VozDiPovo-Online
- Type: Online
- Format: Cape Verdean
- Owner: Amílcar Tavares
- Founded: 5 July 2004
- Headquarters: Aveiro, Portugal
- Website: Official website

= VozDiPovo-Online =

VozDiPovo-Online (Capevedean Creole (main usage) for Voice of the People) is a Capeverdean online newspaper that covers top stories from Cape Verde and is based in Aveiro, Portugal. It serves the Capeverdean community in Portugal and has articles written in Portuguese and Capeverdean Creole and rarely English.
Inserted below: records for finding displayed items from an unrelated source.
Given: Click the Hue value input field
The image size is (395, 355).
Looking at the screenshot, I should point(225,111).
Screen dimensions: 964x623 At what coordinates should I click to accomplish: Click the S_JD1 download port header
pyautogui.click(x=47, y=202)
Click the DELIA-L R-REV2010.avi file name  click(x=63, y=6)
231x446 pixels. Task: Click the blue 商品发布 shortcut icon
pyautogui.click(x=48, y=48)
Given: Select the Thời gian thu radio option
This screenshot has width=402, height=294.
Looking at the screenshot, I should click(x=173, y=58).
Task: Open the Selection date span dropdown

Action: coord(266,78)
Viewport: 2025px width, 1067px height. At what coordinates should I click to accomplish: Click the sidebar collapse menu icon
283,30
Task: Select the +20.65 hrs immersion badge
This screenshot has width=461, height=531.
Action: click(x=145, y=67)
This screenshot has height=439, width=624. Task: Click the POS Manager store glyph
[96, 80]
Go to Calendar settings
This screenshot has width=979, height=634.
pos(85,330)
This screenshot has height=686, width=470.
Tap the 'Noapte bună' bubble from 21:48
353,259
Its founder is Amílcar Tavares, who is the current writer and editor-in-chief.

==Information==
The main topics includes stories from other Lusophone countries (even secondary), the CPLP, the remainder of Africa at the continental level, world stories and some stories from other parts of the Solar System. It also covers other topics including society, culture, economy and sports. The newspaper is divided into sections including Cape Verde, the Forum, National football (soccer) teams, Opinion Forms, GigaVoz and the Letter's Voice.

==Writers==
Some of its writers include Amilcar Aristides Monteiro, Edson Medina, Fernando Elísio Freire, José Maria Veiga, Lamanary Pina, Luís Carlos Silva and Onuana Varelis.